Now fit a second SLR model using age as the
predictor of phys_days instead of BMI.
# (a) Fit SLR: phys_days ~ age
model_slr_2 <- lm(phys_days ~ age, data = data_1)
summary(model_slr_2)##
## Call:
## lm(formula = phys_days ~ age, data = data_1)
##
## Residuals:
## Min 1Q Median 3Q Max
## -14.354 -8.911 -4.432 10.992 22.910
##
## Coefficients:
## Estimate Std. Error t value Pr(>|t|)
## (Intercept) 4.33587 0.68259 6.352 2.45e-10 ***
## age 0.13773 0.01168 11.789 < 2e-16 ***
## ---
## Signif. codes: 0 '***' 0.001 '**' 0.01 '*' 0.05 '.' 0.1 ' ' 1
##
## Residual standard error: 10.96 on 2998 degrees of freedom
## Multiple R-squared: 0.04431, Adjusted R-squared: 0.04399
## F-statistic: 139 on 1 and 2998 DF, p-value: < 2.2e-16
## # A tibble: 2 × 7
## term estimate std.error statistic p.value conf.low conf.high
## <chr> <dbl> <dbl> <dbl> <dbl> <dbl> <dbl>
## 1 (Intercept) 4.34 0.683 6.35 2.45e-10 3.00 5.67
## 2 age 0.138 0.0117 11.8 2.16e-31 0.115 0.161
## # A tibble: 2 × 7
## term estimate std.error statistic p.value conf.low conf.high
## <chr> <dbl> <dbl> <dbl> <dbl> <dbl> <dbl>
## 1 (Intercept) 7.52 0.898 8.38 8.36e-17 5.76 9.28
## 2 bmi 0.153 0.0297 5.16 2.65e- 7 0.0949 0.211
tidy(model_slr_2, conf.int = TRUE) %>%
mutate(across(where(is.numeric), ~ round(., 4))) %>%
kable(
caption = "Simple Linear Regression: phys_days ~ bmi (BRFSS 2020)",
col.names = c("Term", "Estimate", "Std. Error", "t-statistic",
"p-value", "95% CI Lower", "95% CI Upper"),
align = "lrrrrrrr"
) %>%
kable_styling(bootstrap_options = c("striped", "hover"), full_width = FALSE) %>%
row_spec(0, bold = TRUE)| Term | Estimate | Std. Error | t-statistic | p-value | 95% CI Lower | 95% CI Upper |
|---|---|---|---|---|---|---|
| (Intercept) | 4.3359 | 0.6826 | 6.3521 | 0 | 2.9975 | 5.6743 |
| age | 0.1377 | 0.0117 | 11.7893 | 0 | 0.1148 | 0.1606 |
tidy(model_slr, conf.int = TRUE) %>%
mutate(across(where(is.numeric), ~ round(., 4))) %>%
kable(
caption = "Simple Linear Regression: phys_days ~ bmi (BRFSS 2020)",
col.names = c("Term", "Estimate", "Std. Error", "t-statistic",
"p-value", "95% CI Lower", "95% CI Upper"),
align = "lrrrrrrr"
) %>%
kable_styling(bootstrap_options = c("striped", "hover"), full_width = FALSE) %>%
row_spec(0, bold = TRUE)| Term | Estimate | Std. Error | t-statistic | p-value | 95% CI Lower | 95% CI Upper |
|---|---|---|---|---|---|---|
| (Intercept) | 7.5193 | 0.8978 | 8.3751 | 0 | 5.7589 | 9.2796 |
| bmi | 0.1531 | 0.0297 | 5.1584 | 0 | 0.0949 | 0.2112 |
# (c) Which predictor has the stronger association? Compare R² values.
r_sq_2 <- summary(model_slr_2)$r.squared
r_sq <- summary(model_slr)$r.squared
#Age and days with poor health has a stronger association (r2=0.0443) than bmi and days with poor health (r2=0.0088).Questions:
How does the association between age and poor physical health days compare to the BMI association in terms of direction, magnitude, and statistical significance?
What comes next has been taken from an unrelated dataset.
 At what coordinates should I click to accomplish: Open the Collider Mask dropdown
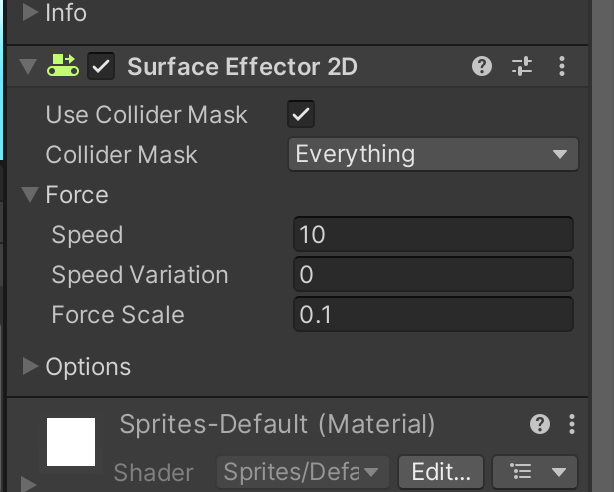(433, 154)
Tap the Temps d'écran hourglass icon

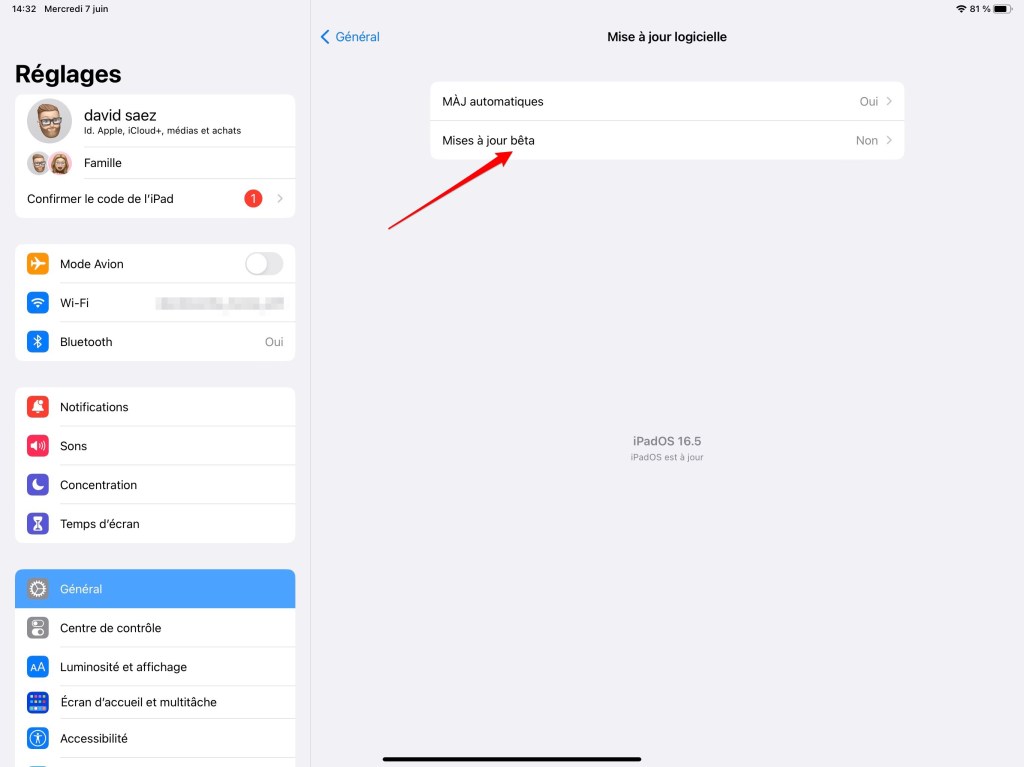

Age and days with poor health has a stronger association (r2=0.0443) than bmi and days with poor health (r2=0.0088). Both are significant direct associations, with number of days with poor health increasing with age and bmi.
Compare the \(R^2\) values of
the two models. Which predictor explains more variability in
phys_days? Age and days with poor health has a stronger
association (r2=0.0443) than bmi and days with poor health (r2=0.0088).
Age explains 4.4% of the variability of days with poor health.
Based on these two simple models, what is your overall conclusion about predictors of poor physical health days? What are the limitations of using simple linear regression for this outcome? There are many factors involved in physical health. A multiple linear regression model would allow for a more robust analysis by accounting for multiple variables.